Above said judgment of Hon’ble High Court in Sunil Goyal Vs. Additional District Judge,2011(2) I.L.R. (Raj.) 530 is upheld by Supreme Court in Smt. Prabha Sharma Vs. Sunil Goyal (2017) 11 SCC 77, where it is ruled as under;

Article 141 of the Constitution of India - disciplinary proceedings against Additional District Judge for not following the Judgments of the High Court and Supreme Court - judicial officers are bound to follow the Judgments of the High Court and also the binding nature of the Judgments of this Court in terms of Article 141 of the Constitution of India. We make it clear that the High Court is at liberty to proceed with the disciplinary proceedings and arrive at an independent decision.


 In M.P. Dwivedi AIR 1996 SC 2299, while punishing a Judge under contempt it is ruled that the Judge cannot be allowed to take a defence that he was not aware of the law laid down by the Supreme Court. It is held as under;


21.  Contemner 7, B.K. Nigam, was posted as Judicial Magistrate First Class, Alirajpur, at the relevant time. … it is stated that the contemner was apprised about the decisions of this Court and he is reported to have stated that “… the Supreme Court decision has no application there and that the police has the right to transport the accused as they want, with or without handcuffs”. The contemner has filed two affidavits in response to the notice. …………

………….In the second affidavit dated 18-9-1993 the contemner has tendered his unconditional and unqualified apology for the lapse on his part …. The contemner has submitted that he is a young judicial officer and that the lapse was not intentional.

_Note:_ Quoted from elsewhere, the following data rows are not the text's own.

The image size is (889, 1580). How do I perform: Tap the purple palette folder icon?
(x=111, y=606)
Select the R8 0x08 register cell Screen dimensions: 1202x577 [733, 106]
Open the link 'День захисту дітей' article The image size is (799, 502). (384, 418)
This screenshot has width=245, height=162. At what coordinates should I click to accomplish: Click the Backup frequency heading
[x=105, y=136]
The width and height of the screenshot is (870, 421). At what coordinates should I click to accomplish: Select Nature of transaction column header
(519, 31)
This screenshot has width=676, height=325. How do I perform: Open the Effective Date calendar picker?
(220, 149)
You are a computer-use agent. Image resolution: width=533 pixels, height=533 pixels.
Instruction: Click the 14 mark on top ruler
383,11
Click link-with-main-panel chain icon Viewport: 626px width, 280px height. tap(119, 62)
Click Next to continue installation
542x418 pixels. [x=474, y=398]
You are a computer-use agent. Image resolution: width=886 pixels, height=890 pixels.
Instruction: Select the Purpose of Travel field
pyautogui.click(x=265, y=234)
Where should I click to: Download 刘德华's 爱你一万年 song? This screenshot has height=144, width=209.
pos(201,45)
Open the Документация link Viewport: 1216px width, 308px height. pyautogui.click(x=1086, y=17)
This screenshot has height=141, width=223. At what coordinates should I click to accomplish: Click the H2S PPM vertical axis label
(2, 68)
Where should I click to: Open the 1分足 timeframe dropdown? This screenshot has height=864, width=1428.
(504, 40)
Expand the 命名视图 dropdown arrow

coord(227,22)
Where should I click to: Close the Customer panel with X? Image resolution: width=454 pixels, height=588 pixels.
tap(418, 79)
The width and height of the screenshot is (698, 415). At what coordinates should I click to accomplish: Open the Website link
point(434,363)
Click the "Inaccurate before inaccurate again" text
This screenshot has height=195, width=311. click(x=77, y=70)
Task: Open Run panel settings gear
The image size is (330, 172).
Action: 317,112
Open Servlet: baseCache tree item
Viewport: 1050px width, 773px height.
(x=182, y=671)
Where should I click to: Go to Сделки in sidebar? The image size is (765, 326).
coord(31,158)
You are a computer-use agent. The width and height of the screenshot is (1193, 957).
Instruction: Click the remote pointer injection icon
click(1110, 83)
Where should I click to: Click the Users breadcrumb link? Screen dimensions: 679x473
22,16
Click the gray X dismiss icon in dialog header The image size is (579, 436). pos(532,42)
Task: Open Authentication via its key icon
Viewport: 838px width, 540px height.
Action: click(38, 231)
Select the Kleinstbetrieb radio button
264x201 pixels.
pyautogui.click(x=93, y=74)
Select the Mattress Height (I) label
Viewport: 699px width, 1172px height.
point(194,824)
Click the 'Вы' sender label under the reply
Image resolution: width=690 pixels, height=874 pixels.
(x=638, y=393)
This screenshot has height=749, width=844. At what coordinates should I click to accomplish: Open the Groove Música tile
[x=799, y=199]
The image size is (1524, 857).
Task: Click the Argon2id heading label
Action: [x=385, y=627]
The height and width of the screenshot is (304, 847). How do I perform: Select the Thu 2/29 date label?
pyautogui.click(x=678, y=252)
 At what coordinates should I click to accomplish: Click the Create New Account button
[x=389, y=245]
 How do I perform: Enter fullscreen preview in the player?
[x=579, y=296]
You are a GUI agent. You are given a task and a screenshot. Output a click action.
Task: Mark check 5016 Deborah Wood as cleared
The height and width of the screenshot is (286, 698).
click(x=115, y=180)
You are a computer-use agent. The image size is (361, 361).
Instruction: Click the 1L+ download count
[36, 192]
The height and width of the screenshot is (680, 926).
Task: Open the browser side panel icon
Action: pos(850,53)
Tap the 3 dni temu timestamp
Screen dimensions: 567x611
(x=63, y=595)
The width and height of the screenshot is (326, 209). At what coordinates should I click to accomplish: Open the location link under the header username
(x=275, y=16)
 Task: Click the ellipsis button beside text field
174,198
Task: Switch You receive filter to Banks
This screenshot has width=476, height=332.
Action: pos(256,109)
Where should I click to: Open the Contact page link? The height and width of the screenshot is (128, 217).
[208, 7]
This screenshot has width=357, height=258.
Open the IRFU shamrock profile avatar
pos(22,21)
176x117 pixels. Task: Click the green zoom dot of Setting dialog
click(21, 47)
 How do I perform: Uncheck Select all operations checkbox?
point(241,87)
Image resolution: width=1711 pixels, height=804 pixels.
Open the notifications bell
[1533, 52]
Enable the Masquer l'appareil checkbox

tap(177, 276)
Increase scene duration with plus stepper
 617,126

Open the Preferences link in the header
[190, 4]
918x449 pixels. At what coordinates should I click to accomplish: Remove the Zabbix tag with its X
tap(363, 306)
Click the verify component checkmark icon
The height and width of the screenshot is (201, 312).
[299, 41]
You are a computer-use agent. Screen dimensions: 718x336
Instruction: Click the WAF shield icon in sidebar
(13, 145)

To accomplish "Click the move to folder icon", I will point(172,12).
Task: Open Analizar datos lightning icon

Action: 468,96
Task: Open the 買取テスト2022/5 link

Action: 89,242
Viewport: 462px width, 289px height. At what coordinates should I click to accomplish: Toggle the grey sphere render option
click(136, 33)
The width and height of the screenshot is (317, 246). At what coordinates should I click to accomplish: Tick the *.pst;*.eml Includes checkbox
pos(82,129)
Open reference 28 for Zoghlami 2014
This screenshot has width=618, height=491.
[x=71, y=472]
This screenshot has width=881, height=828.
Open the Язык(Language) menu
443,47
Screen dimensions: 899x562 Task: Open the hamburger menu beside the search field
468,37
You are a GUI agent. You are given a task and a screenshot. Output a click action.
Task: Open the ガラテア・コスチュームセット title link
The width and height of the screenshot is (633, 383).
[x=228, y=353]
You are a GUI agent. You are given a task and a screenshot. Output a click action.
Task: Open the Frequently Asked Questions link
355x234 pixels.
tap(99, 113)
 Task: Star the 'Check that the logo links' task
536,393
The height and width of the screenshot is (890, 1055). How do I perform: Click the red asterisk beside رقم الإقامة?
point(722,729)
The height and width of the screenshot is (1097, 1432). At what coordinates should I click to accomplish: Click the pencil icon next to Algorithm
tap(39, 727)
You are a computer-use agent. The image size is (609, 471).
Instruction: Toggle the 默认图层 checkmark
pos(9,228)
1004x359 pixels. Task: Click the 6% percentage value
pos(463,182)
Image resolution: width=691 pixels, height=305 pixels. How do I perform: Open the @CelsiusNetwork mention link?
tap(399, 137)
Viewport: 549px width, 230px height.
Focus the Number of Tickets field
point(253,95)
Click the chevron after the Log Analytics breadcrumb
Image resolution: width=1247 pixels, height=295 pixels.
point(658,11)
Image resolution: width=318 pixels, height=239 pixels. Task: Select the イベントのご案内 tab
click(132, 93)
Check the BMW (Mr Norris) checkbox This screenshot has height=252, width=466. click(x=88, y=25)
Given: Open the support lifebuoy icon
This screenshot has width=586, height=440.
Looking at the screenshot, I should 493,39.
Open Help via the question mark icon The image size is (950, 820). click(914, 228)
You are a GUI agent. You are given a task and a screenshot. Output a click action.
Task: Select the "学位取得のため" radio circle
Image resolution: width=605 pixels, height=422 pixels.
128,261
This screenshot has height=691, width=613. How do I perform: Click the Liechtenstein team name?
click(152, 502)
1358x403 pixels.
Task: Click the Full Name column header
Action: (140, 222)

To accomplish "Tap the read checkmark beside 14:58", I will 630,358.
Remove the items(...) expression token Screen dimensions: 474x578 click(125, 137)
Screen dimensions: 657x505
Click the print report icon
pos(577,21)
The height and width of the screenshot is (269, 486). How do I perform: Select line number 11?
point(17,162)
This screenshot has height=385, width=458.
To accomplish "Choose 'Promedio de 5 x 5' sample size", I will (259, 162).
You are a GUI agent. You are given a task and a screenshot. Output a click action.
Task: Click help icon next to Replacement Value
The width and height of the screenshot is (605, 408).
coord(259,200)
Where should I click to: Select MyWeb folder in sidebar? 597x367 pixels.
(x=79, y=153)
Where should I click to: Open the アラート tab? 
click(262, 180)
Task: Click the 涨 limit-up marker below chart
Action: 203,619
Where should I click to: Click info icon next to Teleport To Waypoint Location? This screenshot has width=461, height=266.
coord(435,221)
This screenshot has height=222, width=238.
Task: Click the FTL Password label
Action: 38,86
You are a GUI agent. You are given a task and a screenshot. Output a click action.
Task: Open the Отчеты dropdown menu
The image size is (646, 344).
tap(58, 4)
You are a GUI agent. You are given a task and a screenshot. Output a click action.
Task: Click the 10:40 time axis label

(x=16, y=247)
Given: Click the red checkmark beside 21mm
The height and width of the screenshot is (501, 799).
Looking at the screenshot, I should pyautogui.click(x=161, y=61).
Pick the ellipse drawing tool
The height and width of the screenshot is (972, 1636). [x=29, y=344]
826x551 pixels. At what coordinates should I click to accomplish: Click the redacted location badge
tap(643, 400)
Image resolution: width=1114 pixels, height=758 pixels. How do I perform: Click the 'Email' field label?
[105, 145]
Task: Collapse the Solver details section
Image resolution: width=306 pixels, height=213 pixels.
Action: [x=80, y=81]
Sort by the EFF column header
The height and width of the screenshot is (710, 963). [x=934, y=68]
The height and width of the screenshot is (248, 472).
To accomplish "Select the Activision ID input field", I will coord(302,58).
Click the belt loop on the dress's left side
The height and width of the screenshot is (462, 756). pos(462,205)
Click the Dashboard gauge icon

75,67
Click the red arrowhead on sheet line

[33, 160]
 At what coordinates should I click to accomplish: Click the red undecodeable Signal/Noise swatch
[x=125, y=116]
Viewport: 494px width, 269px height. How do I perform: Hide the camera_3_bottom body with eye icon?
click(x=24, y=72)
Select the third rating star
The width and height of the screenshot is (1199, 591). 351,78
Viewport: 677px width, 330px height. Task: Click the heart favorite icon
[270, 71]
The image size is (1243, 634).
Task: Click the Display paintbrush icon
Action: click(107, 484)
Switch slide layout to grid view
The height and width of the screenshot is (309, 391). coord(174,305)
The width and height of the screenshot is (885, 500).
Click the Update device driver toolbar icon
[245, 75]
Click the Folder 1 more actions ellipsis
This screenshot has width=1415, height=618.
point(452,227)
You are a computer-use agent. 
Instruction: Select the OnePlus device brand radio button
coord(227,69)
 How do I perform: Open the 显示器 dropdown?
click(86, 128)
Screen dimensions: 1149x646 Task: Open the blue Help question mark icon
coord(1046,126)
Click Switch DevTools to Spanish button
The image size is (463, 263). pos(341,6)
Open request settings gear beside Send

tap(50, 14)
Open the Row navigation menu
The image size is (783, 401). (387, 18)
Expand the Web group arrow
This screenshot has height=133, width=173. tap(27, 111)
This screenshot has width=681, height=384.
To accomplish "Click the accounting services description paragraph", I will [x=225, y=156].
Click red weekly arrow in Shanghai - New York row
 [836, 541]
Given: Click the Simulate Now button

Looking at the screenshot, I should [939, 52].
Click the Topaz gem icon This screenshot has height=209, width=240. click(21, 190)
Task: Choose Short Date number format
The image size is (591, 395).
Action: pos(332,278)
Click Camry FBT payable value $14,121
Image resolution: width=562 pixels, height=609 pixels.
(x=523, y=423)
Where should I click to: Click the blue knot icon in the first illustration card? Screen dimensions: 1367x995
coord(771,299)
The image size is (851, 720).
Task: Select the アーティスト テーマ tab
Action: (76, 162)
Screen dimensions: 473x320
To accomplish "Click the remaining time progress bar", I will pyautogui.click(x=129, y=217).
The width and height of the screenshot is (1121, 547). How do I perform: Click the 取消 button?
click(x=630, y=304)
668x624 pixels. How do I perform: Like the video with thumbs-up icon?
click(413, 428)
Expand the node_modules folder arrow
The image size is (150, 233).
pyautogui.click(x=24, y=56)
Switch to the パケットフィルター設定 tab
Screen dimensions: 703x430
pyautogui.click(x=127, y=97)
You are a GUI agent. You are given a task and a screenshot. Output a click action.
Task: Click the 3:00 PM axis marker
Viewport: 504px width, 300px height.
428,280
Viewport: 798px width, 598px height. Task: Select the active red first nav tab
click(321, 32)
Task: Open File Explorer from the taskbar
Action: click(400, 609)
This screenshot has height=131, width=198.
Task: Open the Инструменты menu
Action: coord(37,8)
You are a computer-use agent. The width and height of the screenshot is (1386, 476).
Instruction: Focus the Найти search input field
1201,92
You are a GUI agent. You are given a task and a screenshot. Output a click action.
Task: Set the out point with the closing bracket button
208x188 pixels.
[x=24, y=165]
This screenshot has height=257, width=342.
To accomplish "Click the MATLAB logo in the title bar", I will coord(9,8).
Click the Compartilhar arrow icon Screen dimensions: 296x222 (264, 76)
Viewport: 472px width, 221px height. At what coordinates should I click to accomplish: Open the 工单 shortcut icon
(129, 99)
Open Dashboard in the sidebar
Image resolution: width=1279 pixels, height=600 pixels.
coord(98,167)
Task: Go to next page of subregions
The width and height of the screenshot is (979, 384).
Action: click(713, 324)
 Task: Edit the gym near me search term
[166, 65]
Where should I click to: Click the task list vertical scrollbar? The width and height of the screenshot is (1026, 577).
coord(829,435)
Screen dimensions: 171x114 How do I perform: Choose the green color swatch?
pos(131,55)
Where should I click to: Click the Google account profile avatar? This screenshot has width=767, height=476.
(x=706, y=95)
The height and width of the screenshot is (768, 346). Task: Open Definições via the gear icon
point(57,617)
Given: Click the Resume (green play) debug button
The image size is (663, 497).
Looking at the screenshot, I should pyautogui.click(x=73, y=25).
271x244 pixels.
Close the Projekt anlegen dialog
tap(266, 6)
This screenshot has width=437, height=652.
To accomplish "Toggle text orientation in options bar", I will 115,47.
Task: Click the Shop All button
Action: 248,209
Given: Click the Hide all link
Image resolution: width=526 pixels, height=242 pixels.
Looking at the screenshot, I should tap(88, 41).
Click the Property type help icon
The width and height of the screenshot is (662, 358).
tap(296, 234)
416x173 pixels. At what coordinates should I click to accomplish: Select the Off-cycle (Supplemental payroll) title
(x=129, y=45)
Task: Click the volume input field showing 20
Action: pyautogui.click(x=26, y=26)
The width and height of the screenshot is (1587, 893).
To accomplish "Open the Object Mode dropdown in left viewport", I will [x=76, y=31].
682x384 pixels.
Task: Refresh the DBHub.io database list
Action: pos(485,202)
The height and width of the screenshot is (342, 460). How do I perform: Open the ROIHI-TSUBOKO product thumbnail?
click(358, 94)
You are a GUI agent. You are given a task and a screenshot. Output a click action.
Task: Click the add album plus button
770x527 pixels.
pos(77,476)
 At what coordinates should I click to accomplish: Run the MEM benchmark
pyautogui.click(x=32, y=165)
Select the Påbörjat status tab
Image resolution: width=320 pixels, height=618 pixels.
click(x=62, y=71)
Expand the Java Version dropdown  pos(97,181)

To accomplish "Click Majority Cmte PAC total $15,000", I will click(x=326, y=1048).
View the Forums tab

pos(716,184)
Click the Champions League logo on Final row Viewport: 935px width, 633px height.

22.  We have carefully considered the two affidavits of the contemner as well as the affidavits of Shri Betulla Khan and Shri Girdhari Lal Vani, Advocates. We would assume that on 8-2-1993 the contemner did not make the statement about the judgments of this Court having no application there and the police having the right to transport the accused as they want, with or without handcuffs. But the contemner, being a judicial officer, is expected to be aware of law laid down by this Court in Prem Shankar Shukla v. Delhi Admn. [(1980) 3 SCC 526 ] and Sunil Gupta v. State of M.P. [(1990) 3 SCC 119 ] Prem Shankar Shukla v. Delhi Admn. [(1980) 3 SCC 526 ] was decided in 1980, nearly 13 years earlier. In his affidavits also he does not say that he was not aware of the said decisions. Apart from that, there were provisions in Regulation 465 of the M.P. Police Regulations prescribing the conditions in which undertrial prisoners could be handcuffed and they contain the requirement regarding authorisation for the same by the Magistrate. It appears that the contemner was completely insensitive about the serious violations of the human rights of the undertrial prisoners in the matter of their handcuffing inasmuch as when the prisoners were produced before him in court in handcuffs, he did not think it necessary to take any action for the removal of handcuffs or against the escort party for bringing them to the court in handcuffs and taking them away in handcuffs without his authorisation. This is a serious lapse on the part of the contemner in the discharge of his duties as a judicial officer who is expected to ensure that the basic human rights of the citizens are not violated. Keeping in view that the contemner is a young judicial officer, we refrain from imposing punishment on him. We, however, record our strong disapproval of his conduct and direct that a note of this disapproval by this Court shall be kept in the personal file of the contemner. We also feel that judicial officers should be made aware from time to time of the law laid down by this Court and the High Court, more especially in connection with protection of basic human rights of the people and, for that purpose, short refresher courses may be conducted at regular intervals so that judicial officers are made aware about the developments in the law in the field.’’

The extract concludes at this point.